New car sales in western Europe fell 2.6 percent last month, the worst October in nine years, as a weak British market outweighed fierce discounting and a wave of new models, according to industry data on Wednesday.
A slowing economy, higher interest rates and rising fuel prices led to a 10.8 drop in sales from a year ago in the UK, the second-biggest European market, while a hauliers strike in Spain delayed deliveries and disrupted production.
Breaking a four-month run of rising sales, new car registrations across central and western Europe fell to 1.16 million vehicles, even though Germany - Europe's biggest market by far - grew again despite one fewer shopping day. The October decline brought 10-month sales across Europe to 12.98 million units, 0.3 percent below the same 2004 period.
Sal Oppenheim analyst Patrick Juchemich said he would not be surprised to see western European car sales dip this year before impending tax changes in Germany help boost turnover in 2006.
His bank recommends caution on car stocks given tough year-ago comparisons in the fourth quarter and weak orders in October, but added that exchange rates remain a wild card. "If the dollar enjoys a further rally this might change the whole picture," he said.
The DJ Stoxx European car sector index shed 0.8 percent by 1235 GMT with all but one of the 14 components lower.
Most Asian carmakers turned in solid numbers. Registrations for South Korea's Kia Motors rose nearly 18 percent in October and almost 53 percent in the year to date, cementing its role as the fastest-growing brand in Europe.
Suzuki Motor Corp registrations swelled by a third and Honda Motor Co Ltd gained 17.6 percent last month, but Nissan Motor Co Ltd sales fell by a third.
Nissan blamed the drop on the slowdown in Britain, its biggest European market, and a shift to retail from fleet sales.
Volkswagen, Europe's biggest carmaker, bucked the trend with a 2.9 percent rise in registrations to secure a 21 percent market share.
Stuttgart-based premium carmaker DaimlerChrysler also extended its rebound as a strong showing at Mercedes-Benz offset weaker sales at its Smart minicar brand.
But BMW, the world's biggest premium automaker, had a rare stumble. October registrations fell almost 8 percent, in part due to tougher comparisons with last year, when the arrival of its 1-Series compact car and the 2-litre diesel version of its X3 offroader sparked an increase in sales.
Registrations at struggling Fiat retreated 5.3 percent, with the Fiat brand down 3.4 percent even though October was the first full month of sales for the crucial new version of the Punto, its most popular model.
A Fiat source noted this was an improvement from September and that it had 44,000 orders for the Punto since its launch.

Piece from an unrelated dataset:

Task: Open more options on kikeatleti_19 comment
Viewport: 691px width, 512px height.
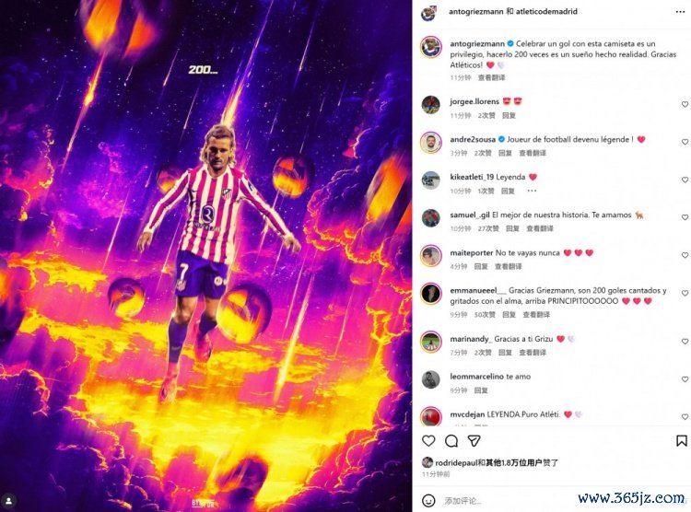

French carmaker Renault saw its registrations drop 11.5 percent even though it launched its new mid-size Clio III - voted European car of the year this week - in September.
US carmakers that are depending on Europe to take up the slack of their weak domestic market had a disappointing month. General Motors' registrations fell 6.1 percent while Ford Motor Co's numbers eased 1.6 percent.
Data from Brussels-based ACEA showed registrations in the 15 older EU members plus Norway, Switzerland and Iceland slipped 2.6 percent in October to 1.11 million units, leaving sales in the first 10 months up just 0.3 percent at 12.37 million cars.
To help fuel demand, GM's Chevrolet brand is offering buyers free winter tyres, annual inspections or petrol coupons. Customers in Germany who buy a Smart ForFour model from DaimlerChrysler's small car brand can also get free petrol. Higher unit sales do not necessarily translate into increased profits for carmakers given chronic overcapacity that puts pressure on prices.
Slack sales this year have pinched carmakers already struggling with the strong euro and high prices for raw materials that keep dragging on margins.